午後、黄大仙という道教寺院へ。現世利益を願う善男善女が大勢参拝している。夕刻、女人街へ。人が多くてなかなか前に進まない。日本では見たこともない人の群れである。これで治安が保たれているのだから香港警察はすごい。相当厳しい取り締まりをしているのだろう。その証拠にホームレスの姿が街にはない。どこかにまとめて収監されているのだろう。そのへんの事情が知りたいものだ。
 三日目、高速フエリーでマカオへ。乗り場はハーバーシティーというショッピングセンターになっていて混雑している。乗り場はこちらという親切なおじさんについて行くと、ある旅行社のチケット売り場に案内された。正規の売り場はどこかと探す。ダフ屋見たいな人が手に切符を持って営業している。めいめい勝手な値段で売っているようだ。いかにも中国という感じだ。娘たちに買ってもらって乗り場へ。大変な混雑。まるで引き上げ船(乗ったことはないが)のようだ。大きな荷物を持った中国人の団体が乗りこんでくる。マカオまで1時間だが、彼らはずーと席から立って海を見ていた。内陸部の農民らしい。傍若無人を絵にかいたようだ。香港の若い女の子が文句を言っていたが、聞き入れる気配はない。この人たちが、中国共産党を支えているのだろう。日頃農村で頑張っているので、ホンコン・マカオの旅行で息抜きをさせて貰っているのかもしれない。昔の農協主催の外国旅行みたようなものだろう。降りるとき税関で、この団体の女性の荷物にトイレットペーパーがあるのを発見した。香港土産がトイレットペーパーかよ。昭和40年代の日本だな。到着後、シャトルバスでコタイ地区へ。ここは埋立地でホテルとショッピングセンターがある。海が茶色く濁っている。大河の河口でもないのに。環境汚染もけた違いだ。そこで人々はカジノや買い物にうつつを抜かす。
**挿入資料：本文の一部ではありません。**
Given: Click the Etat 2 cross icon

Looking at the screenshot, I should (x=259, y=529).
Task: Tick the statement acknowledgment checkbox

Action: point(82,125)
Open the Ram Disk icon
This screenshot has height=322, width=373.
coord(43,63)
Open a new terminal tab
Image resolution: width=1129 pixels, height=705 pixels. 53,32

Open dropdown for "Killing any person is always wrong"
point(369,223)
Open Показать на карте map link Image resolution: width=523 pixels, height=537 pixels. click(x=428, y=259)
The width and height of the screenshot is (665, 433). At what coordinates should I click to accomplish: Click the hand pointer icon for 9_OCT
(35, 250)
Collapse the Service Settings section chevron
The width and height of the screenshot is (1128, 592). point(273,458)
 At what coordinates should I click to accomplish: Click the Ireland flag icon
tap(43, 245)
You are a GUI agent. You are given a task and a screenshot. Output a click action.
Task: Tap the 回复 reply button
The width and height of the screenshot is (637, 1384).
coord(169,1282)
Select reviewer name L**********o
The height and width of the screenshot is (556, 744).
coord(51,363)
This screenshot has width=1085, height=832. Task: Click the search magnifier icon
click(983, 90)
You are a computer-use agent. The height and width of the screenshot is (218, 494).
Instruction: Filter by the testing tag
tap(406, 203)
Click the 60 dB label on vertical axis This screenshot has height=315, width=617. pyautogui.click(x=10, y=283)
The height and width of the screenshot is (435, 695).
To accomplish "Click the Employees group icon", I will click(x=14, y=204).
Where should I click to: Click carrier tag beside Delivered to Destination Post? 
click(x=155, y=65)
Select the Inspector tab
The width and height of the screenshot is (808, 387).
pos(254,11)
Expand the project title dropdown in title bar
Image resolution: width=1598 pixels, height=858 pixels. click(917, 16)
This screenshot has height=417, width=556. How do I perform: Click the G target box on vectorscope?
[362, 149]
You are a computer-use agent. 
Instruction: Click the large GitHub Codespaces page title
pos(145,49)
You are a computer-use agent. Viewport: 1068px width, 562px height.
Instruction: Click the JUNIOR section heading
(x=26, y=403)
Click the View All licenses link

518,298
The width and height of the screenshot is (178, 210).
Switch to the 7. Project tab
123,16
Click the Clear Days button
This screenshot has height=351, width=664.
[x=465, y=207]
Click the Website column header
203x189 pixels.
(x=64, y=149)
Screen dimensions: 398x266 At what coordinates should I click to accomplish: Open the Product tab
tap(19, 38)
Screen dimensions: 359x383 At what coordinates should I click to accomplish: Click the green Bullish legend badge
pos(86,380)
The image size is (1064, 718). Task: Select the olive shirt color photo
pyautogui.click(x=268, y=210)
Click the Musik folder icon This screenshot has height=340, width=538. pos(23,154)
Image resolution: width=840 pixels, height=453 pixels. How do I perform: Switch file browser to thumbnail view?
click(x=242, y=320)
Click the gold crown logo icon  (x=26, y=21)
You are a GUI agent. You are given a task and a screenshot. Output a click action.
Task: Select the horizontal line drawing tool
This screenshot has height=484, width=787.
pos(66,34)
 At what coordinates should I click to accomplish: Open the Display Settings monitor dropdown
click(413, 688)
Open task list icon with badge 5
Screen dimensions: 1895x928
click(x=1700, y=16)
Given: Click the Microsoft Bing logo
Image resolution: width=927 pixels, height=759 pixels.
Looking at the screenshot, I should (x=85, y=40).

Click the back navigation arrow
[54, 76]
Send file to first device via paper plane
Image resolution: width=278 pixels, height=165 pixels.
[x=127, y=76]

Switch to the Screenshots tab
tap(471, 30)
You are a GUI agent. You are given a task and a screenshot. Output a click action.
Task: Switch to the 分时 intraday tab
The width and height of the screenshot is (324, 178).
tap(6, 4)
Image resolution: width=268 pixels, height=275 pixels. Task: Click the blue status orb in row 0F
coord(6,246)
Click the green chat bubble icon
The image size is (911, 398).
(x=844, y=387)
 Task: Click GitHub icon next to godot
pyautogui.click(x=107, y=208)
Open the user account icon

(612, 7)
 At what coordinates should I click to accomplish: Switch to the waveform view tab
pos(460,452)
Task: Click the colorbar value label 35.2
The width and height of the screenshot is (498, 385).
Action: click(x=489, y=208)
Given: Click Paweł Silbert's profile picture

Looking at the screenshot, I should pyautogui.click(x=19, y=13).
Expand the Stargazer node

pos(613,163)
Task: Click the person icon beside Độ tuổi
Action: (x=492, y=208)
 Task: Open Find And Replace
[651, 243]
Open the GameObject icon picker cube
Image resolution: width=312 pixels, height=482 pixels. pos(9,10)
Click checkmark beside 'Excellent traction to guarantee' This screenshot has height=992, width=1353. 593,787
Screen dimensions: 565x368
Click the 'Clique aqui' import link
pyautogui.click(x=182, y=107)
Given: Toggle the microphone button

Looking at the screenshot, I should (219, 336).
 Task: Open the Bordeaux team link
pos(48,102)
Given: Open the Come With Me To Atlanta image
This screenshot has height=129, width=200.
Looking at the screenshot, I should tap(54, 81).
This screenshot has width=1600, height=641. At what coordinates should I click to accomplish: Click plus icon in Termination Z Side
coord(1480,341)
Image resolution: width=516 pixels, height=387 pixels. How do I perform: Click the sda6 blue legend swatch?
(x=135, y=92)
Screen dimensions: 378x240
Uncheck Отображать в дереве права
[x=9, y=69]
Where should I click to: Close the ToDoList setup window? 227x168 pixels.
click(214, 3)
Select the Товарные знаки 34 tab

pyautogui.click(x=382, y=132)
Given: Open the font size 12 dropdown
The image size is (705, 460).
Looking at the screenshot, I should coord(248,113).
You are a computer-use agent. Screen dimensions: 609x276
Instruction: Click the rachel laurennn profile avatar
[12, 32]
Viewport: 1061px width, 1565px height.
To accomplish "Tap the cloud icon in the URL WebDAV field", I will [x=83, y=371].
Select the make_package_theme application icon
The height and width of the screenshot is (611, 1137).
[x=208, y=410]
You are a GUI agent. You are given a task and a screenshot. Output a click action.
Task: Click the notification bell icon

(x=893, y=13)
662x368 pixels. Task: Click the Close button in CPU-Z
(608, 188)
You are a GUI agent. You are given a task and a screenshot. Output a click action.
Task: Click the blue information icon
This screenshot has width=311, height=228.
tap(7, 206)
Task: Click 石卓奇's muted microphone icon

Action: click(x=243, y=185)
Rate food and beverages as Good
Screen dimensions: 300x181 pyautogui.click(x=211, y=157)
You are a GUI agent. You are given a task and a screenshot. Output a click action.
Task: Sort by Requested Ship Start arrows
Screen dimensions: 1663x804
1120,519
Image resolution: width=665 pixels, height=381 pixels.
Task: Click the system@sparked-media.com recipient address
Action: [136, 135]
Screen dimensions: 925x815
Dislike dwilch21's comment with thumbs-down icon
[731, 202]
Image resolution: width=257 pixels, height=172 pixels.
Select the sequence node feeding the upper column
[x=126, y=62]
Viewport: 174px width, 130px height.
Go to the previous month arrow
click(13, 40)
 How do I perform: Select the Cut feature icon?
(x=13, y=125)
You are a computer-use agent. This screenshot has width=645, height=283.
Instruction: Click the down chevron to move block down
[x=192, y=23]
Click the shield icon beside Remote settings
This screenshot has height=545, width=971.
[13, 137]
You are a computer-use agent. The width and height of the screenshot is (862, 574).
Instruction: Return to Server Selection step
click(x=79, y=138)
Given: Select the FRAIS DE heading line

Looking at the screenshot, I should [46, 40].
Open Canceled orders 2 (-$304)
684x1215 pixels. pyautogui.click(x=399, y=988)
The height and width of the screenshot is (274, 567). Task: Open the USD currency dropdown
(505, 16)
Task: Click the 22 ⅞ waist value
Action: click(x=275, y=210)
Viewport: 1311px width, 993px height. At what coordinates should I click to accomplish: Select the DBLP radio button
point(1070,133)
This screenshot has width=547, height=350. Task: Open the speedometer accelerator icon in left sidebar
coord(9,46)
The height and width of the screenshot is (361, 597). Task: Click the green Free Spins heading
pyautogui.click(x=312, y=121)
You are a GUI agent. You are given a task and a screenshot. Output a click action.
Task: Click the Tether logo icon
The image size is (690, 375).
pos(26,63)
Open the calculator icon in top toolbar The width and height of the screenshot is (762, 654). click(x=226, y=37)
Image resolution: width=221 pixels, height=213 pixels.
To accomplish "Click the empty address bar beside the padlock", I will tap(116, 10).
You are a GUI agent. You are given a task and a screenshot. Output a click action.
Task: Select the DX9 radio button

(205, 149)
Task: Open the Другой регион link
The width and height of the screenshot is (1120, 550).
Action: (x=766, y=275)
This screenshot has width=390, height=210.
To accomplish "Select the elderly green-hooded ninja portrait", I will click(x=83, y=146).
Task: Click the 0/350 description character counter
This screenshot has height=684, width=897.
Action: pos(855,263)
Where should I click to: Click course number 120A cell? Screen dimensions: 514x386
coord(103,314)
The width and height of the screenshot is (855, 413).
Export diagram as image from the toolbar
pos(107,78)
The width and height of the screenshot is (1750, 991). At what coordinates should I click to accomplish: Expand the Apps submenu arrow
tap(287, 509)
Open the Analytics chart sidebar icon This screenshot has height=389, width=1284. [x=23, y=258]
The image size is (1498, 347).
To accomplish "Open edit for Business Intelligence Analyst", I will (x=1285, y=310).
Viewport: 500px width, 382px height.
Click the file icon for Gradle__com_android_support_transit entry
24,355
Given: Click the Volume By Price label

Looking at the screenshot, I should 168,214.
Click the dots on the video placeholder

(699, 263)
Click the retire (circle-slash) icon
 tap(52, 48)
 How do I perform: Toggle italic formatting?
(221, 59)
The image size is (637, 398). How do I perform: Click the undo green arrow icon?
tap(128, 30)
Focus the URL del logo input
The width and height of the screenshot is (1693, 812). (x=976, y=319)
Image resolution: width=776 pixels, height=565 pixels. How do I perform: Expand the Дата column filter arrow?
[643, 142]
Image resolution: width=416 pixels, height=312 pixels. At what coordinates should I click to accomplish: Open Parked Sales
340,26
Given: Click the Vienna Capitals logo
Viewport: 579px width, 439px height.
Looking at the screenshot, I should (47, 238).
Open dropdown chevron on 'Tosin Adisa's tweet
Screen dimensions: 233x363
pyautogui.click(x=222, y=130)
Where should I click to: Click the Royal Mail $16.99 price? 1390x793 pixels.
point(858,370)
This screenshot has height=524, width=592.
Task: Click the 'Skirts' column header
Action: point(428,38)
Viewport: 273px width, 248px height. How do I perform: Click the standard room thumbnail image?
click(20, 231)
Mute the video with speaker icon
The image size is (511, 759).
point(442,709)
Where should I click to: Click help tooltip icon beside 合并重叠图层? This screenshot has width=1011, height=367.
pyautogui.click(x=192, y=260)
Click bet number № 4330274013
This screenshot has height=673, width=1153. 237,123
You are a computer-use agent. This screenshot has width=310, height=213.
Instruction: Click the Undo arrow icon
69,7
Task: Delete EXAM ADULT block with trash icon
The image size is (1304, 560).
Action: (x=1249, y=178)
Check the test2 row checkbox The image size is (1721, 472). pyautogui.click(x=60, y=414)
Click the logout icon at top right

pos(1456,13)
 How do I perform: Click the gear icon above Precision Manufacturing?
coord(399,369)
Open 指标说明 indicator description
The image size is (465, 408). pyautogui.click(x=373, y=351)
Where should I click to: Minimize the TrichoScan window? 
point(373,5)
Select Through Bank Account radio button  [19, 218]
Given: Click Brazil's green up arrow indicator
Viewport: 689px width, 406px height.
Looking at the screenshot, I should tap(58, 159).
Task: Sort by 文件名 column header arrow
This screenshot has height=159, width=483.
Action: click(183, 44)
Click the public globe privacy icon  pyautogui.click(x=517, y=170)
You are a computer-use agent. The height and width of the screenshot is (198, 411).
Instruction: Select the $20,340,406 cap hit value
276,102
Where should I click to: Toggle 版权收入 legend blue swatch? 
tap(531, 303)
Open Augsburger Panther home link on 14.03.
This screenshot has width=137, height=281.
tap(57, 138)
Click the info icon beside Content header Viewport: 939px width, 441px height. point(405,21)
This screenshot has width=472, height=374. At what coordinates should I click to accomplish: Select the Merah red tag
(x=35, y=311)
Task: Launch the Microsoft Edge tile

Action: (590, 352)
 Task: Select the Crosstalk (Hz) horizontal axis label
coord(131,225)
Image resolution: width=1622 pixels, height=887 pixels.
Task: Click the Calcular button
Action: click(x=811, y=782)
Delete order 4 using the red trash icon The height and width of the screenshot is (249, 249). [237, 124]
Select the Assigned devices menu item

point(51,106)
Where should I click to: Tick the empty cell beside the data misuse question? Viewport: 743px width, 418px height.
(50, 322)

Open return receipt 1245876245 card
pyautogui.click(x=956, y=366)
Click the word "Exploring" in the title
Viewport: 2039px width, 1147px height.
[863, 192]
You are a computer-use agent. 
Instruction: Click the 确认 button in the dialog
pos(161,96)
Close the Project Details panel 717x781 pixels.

なにか埃っぽくて好みに合わない。虚栄の市とはこのことか。ヴェネチアの街角を再現したザ・グランド・カナル・ショップスは噴飯もの。でも、妻と娘たちは楽しそうだ。昭和40年代に阪急の地下とかで客寄せのために水を流していたのを思い出した。懐かしい。ここは空もスクリーンで青く描いている。フードコートでラーメンを食す。混乱の極み。
 再び本島に戻って、セントポール天主堂跡へ。参道はほぼ女人街状態。中国人たちは遺跡より買い物に興味があるようだ。それと写真。高台からマカオの下町を見る。一部スラム化している。向こうは広東省珠海市だが、向こうの方が発展している。早めの便で香港に帰り、夜はよせ鍋で最後の夜を楽しんだ。
 今回香港で感じた「ひといきれ」は日本では体験できないものだった。発展途上の熱気とはこのことだろう。これに比べれば日本の街は死んでいるに等しい。